Sainé, the plaintiff has moved to dismiss the first, second and fourth of these claims. NHI, the third-party defendant, has moved to dismiss the first, second and third of these claims. In addition, NHI argues that as it cannot be derivatively liable for any of AIA’s potential liability to Sainé, it is not a proper third-party defendant. Therefore, it moves to dismiss the third-party complaint in its entirety.

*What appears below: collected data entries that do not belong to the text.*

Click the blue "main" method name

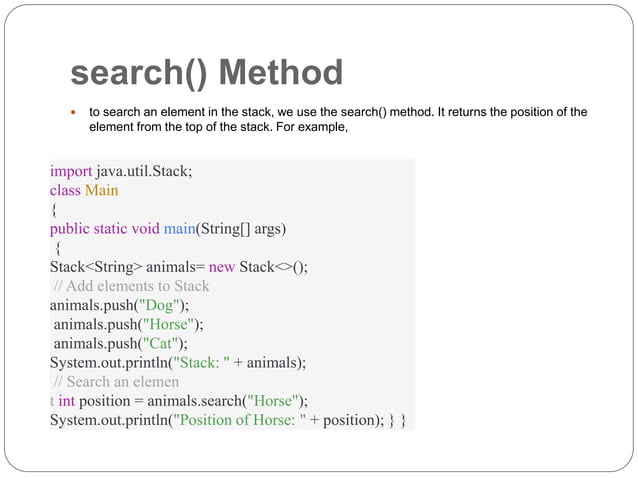179,228
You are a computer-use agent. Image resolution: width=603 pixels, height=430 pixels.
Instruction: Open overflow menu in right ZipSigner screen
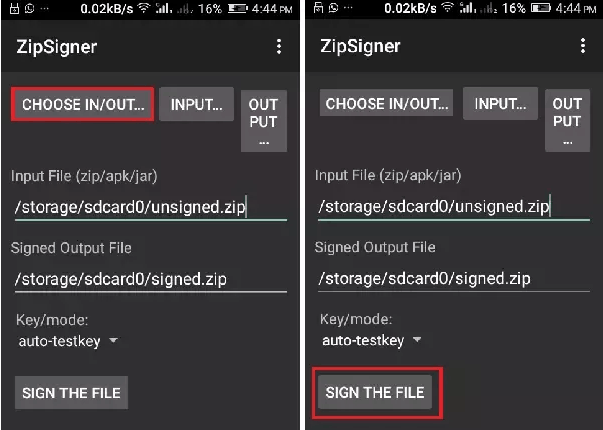tap(583, 46)
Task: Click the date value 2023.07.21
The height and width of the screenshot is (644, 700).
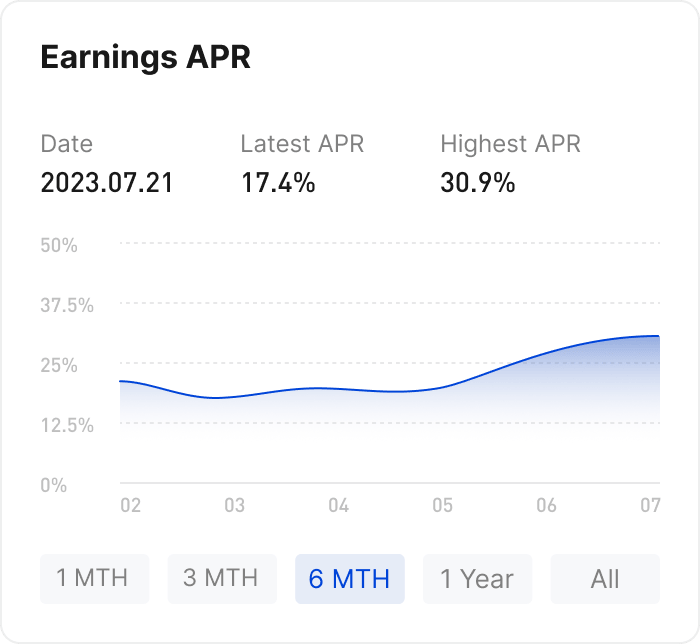Action: click(107, 183)
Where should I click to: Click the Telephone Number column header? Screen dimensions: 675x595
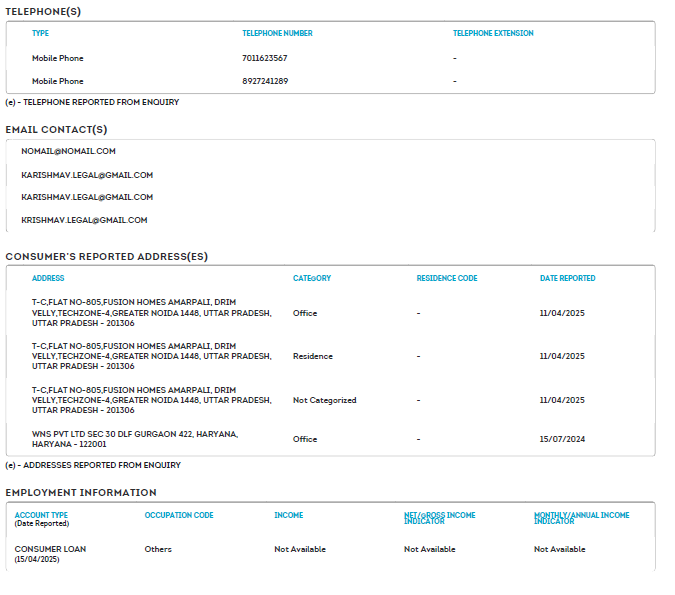pyautogui.click(x=277, y=33)
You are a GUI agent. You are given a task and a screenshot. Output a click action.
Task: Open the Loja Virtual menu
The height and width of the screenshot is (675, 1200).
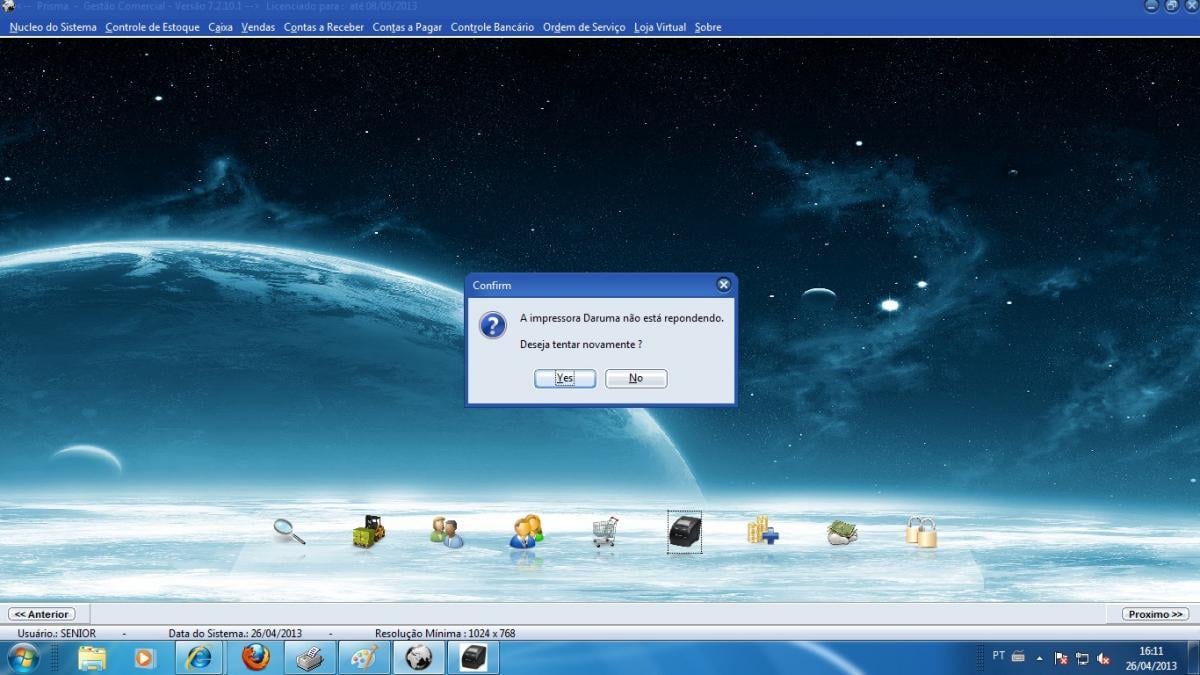[x=660, y=27]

The counterclaim and third-party complaint allege that while Sainé was still subject to an employment contract with AIA, he entered into negotiations with NHI, a competitor of AIA. These negotiations were allegedly in breach of his contract with AIA. Sainé also allegedly recruited some of his co-employees at AIA to defect to NHL AIA maintains that the NHI sales force disparaged AIA in part by making fraudulent representations as to AIA’s financial stability and in part by impugning its business practices. This campaign was ostensibly directed at AIA policyholders. The counterclaim does not allege that Sainé was one of the NHI representatives who conducted this campaign, or that Sainé enabled the operation to occur by providing NHI with the names of the people contacted.
I. THE RICO COUNTERCLAIM
A. The Pattern of RICO
The civil remedies section of the Racketeer Influenced and Corrupt Organizations Act, 18 U.S.C. § 1961-1968 (RICO) provides for a private right of action for treble damages:
Any person injured in his business or property by reason of a violation of section 1962 of this chapter may sue therefor in any appropriate United States District Court and shall recover threefold the damages he sustains and the cost of the suit, including a reasonable attorney’s fee.

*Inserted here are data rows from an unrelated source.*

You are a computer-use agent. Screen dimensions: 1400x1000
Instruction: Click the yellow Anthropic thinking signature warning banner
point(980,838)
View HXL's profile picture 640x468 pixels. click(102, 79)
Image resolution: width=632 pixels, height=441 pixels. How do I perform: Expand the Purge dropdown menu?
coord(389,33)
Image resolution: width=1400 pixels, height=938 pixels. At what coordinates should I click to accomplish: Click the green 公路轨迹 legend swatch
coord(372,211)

18 U.S.C. § 1964(c). Section 1962(a) makes it unlawful to invest funds derived from a pattern of racketeering activity in an enterprise engaged in interstate commerce. Section 1962(b) prohibits the operation of or acquisition of an interest in an enterprise through a pattern of racketeering activity. Section 1962(c) makes it unlawful for any person associated with an enterprise which affects interstate commerce to conduct or participate in the affairs of such enterprise through a pattern of racketeering activity. Section 1962(d) states that it is forbidden to conspire to violate any of the substantive provisions of section 1962.

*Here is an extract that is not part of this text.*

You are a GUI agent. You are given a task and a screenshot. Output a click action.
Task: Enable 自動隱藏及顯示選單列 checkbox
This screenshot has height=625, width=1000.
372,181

“Racketeering activity” includes any offense involving wire fraud. 18 U.S.C. § 1961(1)(B). A “pattern” consists of two or more of these predicate acts within 10 years of each other. 18 U.S.C. § 1961(5).
B. Pleading a Claim Under RICO — The Racketeering Claim Against Sainé
The statutory pattern reveals eight elements that are critical to a RICO claim:
1) That the defendant
2) through the commission of two or more of the enumerated predicate acts
3) which constitute a “pattern”
4) of “racketeering activity”
5) directly or indirectly participates in the conduct of
6) an enterprise
7) the activities of which affect interstate or foreign commerce, and that
8) the plaintiff was injured in his business or property by reason of such conduct.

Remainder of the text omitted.